[Selected text]:
The zirconia specimens were randomly assigned to five treatment groups. Control received no surface treatment. In group Air Particle Abrasion (APA), the zirconia samples were air-abraded using 110 µm aluminium oxide particles Cobra (Renfert GmbH, Hilzingen, Germany) for 20 s at a distance of 10 mm and a pressure of 2 bar with a sandblasting machine (Pudeng Enterprises Co., Ltd., Hsinchu, Taiwan). In group Zircos-E etching, the specimens were immersed in ZE for 30 min in an ultrasonic cleaner filled with water, operating at a frequency range of 20–60 kHz and a power of 0.2–1.0 W/cm². After etching, the specimens were rinsed under cold running water for 2 min and then steamed for 30 s.

Group APA + Zircos-E involved a combination of air abrasion as described for APA followed by ZE etching. In group Biomic LiSi Connect, after milling and sintering, the specimens were cleaned using a steam machine, and the LiSi Connect coating was evenly sprayed 1–2 times from a distance of 10–15 cm on the bonding surface. The specimens were then sintered according to specific parameters: initial temperature 450 °C with a drying time of 1 min, heating rate of 80 °C/min, maximum temperature of 900 °C with a holding time of 1.5 min, and a vacuum rate of 100% at an opening temperature of 300 °C. The LiSi Connect layer crystallizes on the zirconia into a lithium-disilicate-type (Li₂Si₂O₅) coating that is tightly integrated with the zirconia substrate.

After surface treatments, all zirconia specimens were cleaned, rinsed with water, and air-dried for 30 s. In all groups (except for Biomic LiSi Connect), zirconia primer (Z-Prime Plus, Bisco) was applied evenly with a microbrush for 60 s and gently air-dried to remove excess solvent. A thin layer of bonding agent (3M™ Adper™ Single Bond 2 Adhesive) was then applied over the primed surface, air-dried for 5 s, and light- cured using the Eighteeth curing pen (Eighteeth, Changzhou, China) for 20 s according to the manufacturer's instructions.

For LiSi Connect group, hydrofluoric acid gel 9.5% (Bisco) was applied to the LiSi Connect–treated surface for 60 s, thoroughly rinsed with water for 30 s, and air-dried for 30 s. Silane (Porcelain Primer, Bisco) was applied with a microbrush and allowed to set for 60 s, then the same bonding protocol was per-formed as performed in other groups.

[Listed entries]:
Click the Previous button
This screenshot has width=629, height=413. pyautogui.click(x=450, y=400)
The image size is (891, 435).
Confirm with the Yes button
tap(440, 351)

[Study questions]:
• A. Answer these from the zirconia surface treatment text:
(i) What size were the aluminium oxide particles used for air abrasion?
(ii) What was the maximum temperature when the LiSi Connect coating was sintered?
(iii) For how long was the bonding agent light-cured?
• B. Translate this sentence from the zirconia surface treatment text into Spanish: "After surface treatments, all zirconia specimens were cleaned, rinsed with water, and air-dried for 30 s."
• C. Name every treatment group to which the zirconia specimens were assigned in the zirconia surface treatment text.

[Activity answers]:
• A.
(i) 110 µm
(ii) 900 °C
(iii) 20 s

• B. Después de los tratamientos de superficie, todas las muestras de circonia se limpiaron, se enjuagaron con agua y se secaron con aire durante 30 s.

• C.
- Control
- Air Particle Abrasion (APA)
- Zircos-E etching
- APA + Zircos-E
- Biomic LiSi Connect